Raumordnungsgesetz ist vertane Chance – nicht genug für eine Klimawende

Olga Voglauer - Über wesentliche Herausforderungen hinweggeschwindelt und 8.000 Hektar Bauland-Überhang bleiben unangetastet.

​Klagenfurt. – Mehr als ein Jahr nach der Begutachtung wurde das Raumordnungsgesetz gestern auf Kärntner Regierungsebene beschlossen. „Was hat die Landesregierung in den letzten Monaten beraten? Im vorgelegten Gesetz schwindelt man sich über die wesentlichen Herausforderungen in der Raumplanung hinweg. Wie wir mit unserem Boden umgehen ist eine wesentliche Frage in Zeiten des Klimawandels. Auch wie wir nachhaltig Wohn-und Lebensraum für die nächsten Generationen gestalten können“, sagt Olga Voglauer, Landessprecherin der Grünen Kärnten.

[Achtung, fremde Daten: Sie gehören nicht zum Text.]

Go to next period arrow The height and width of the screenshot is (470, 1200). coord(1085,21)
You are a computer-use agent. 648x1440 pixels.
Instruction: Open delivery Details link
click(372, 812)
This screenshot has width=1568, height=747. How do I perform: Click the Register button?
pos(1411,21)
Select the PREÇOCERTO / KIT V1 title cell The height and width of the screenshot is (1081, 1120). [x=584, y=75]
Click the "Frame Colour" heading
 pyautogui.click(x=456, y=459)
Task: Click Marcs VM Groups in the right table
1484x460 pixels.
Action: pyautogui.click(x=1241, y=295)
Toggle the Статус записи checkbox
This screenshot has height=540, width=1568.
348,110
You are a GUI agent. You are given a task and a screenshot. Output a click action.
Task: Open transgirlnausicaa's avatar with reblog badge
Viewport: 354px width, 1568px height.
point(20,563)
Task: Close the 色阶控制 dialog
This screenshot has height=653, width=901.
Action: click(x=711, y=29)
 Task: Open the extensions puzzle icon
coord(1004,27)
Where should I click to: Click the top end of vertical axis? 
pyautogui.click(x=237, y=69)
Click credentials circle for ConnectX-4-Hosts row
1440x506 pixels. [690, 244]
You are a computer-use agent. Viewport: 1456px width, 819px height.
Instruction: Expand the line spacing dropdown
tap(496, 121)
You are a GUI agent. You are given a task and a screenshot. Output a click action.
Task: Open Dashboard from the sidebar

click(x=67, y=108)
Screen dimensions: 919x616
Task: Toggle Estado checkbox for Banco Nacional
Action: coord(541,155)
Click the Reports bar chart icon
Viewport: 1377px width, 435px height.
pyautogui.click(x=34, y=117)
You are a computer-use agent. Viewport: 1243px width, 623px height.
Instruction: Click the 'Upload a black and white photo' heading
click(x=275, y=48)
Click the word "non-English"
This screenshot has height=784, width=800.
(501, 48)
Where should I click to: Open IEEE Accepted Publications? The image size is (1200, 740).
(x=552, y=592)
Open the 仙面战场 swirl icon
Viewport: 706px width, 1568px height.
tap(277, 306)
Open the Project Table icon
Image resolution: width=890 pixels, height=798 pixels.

Dass Gemeinden bei einem landesweit über 8.000 Hektar großen Bauland-Überhang nicht rigoroser rückwidmen können und die Verantwortung bei Nichtbebauung und Widmung nach wie vor bei den Gemeinden bleibt, sei auch eine vertane Chance und kein Hebel gegen die kärntenweite Zersiedelung.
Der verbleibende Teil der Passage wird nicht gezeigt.